Bei einer Flachstrickmaschine der üblicherweise verwendeten Bauart ist ein Paar Nadelbetten in der Form flacher Platten in einer einander gegenüberliegenden dachartigen Weise so angeordnet, dass die Kopfabschnitte der Nadelbetten an den höchsten Positionen liegen können, um ein schlauchförmiges Gewebe zu stricken. Eine weitere Strickmaschine, bestehend aus vier Nadelbetten, ist in der DE-OS 2 436 450 (Japanische Patentveröffentlichungs-Nr. 51-36 561) offenbart. Wenn ein Kleidungsstück, wie ein Sweater, nach diesem Dokument unter Verwendung eines schlauchförmigen Strickgewebes hergestellt werden soll, und wenn im Sinne der Fortentwicklung Muster auf beiden Gewebeteilen, die die Vorderseite des Kleidungsstücks sowie seine Rückseite bilden, vorgesehen sein sollen, sind ein Paar oberer Nadelbetten über einem Paar unterer Nadelbetten, die dachartig einander gegenüberstehen, einzelbetätigbar ausgebildet, derart, dass eine Mittellinie eines Sets von Strickmaschinen, die aus einem Satz unterer Nadelbetten und einem Satz oberer Nadelbetten gebildet werden, welche dem unteren Nadelbett gegenüberstehen, eine andere Mittellinie eines anderen Sets entsprechend aufgebauter Strickmaschinen kreuzen kann.
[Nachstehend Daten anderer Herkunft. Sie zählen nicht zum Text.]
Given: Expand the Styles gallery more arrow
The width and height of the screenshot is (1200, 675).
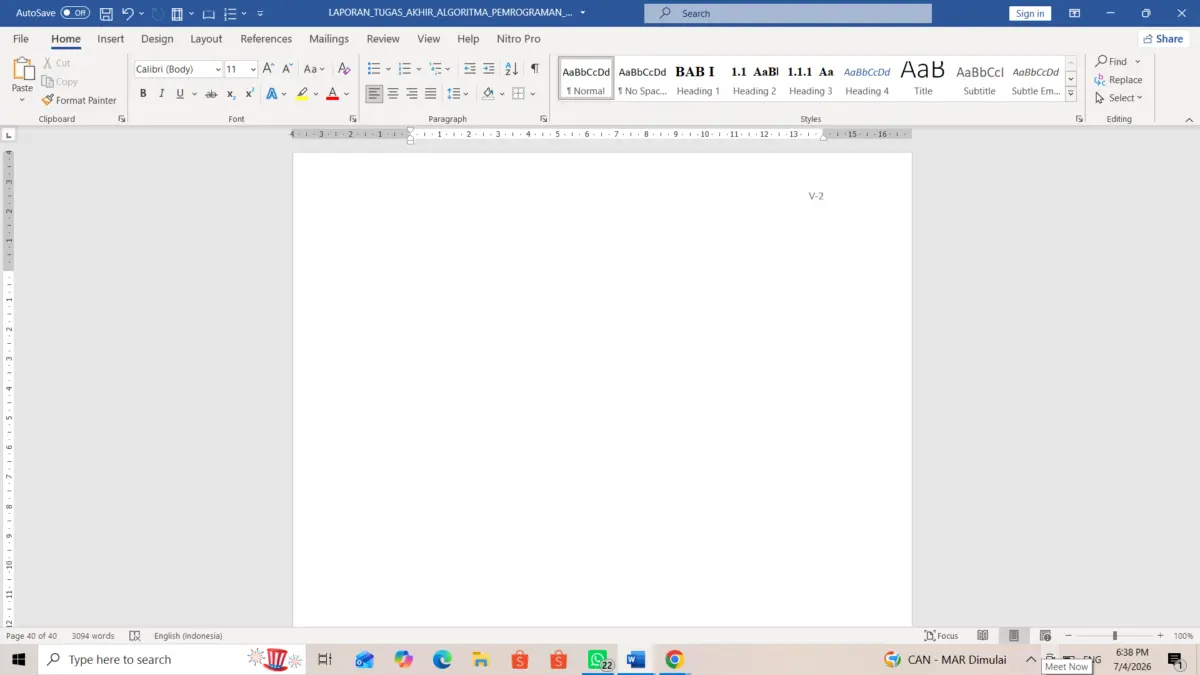Looking at the screenshot, I should (1071, 94).
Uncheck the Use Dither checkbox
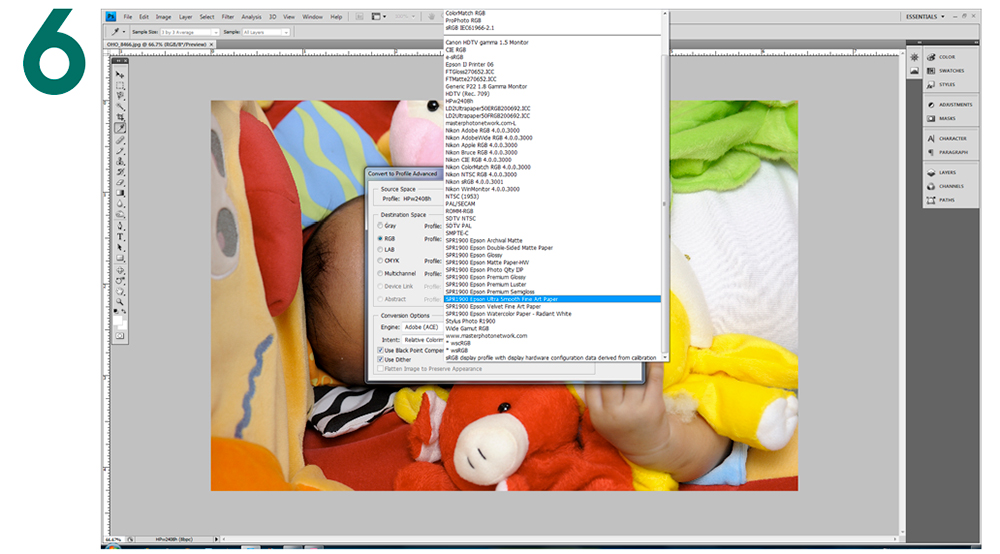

Bei der in der DE-OS 2 436 450 offenbarten Strickmaschine sind die oberen Nadelbetten über den unteren Nadelbetten derart angeordnet, dass ihre Kopfabschnitte bezüglich einer horizontalen Lage abgesenkt sind. Wenn nun die Nadeln in einem der oberen Nadelbetten betätigt werden, um in Richtung auf die Nadel in einem der unteren Nadelbetten voranbewegt zu werden, wobei das betreffende untere Nadelbett dem betreffenden oberen Nadelbett gegenüberliegt, interferiert das andere obere Nadelbett, das dem erstgenannten oberen Nadelbett gegenüberliegt, mit den Nadeln dieses erstgenannten oberen Nadelbetts. Wenn nun die Nadeln in dem erstgenannten oberen Nadelbett betätigt werden, muss das andere obere Nadelbett zurückgezogen werden. Entsprechend ist ein Mechanismus für die Vor- und Rückbewegung jedes der oberen Nadelbetten erforderlich.
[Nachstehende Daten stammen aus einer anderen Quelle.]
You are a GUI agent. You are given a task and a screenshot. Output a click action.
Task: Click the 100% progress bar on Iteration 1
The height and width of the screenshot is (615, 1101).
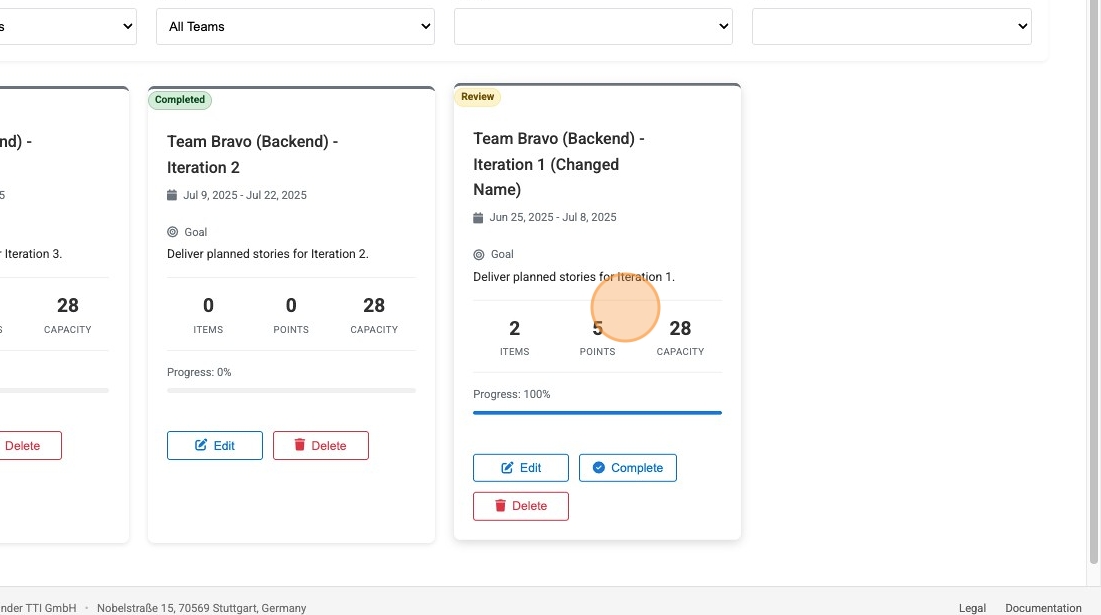(597, 412)
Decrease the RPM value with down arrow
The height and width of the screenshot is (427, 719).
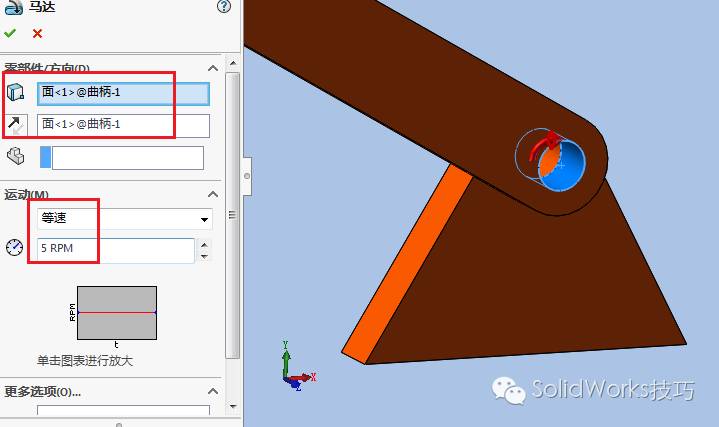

Mit einer solchen Anordnung, bei welcher die oberen Nadelbetten über den Hauptnadelbetten in einander gegenüberliegender Weise vorgesehen und wobei ihre Kopfabschnitte in der beschriebenen Art nach unten zueinander geneigt sind, erfolgt dann, wenn die Nadeln eines der oberen Nadelbetten betätigt werden, ein Interferieren mit den Nadeln des anderen oberen Nadelbetts, und entsprechend können die Nadeln des erstgenannten oberen Nadelbetts nicht vorwärtsbewegt werden. Daher muss eine Vorrichtung zum Vorwärtsbewegen und Zurückziehen eines jeden oberen Nadelbetts vorgesehen sein.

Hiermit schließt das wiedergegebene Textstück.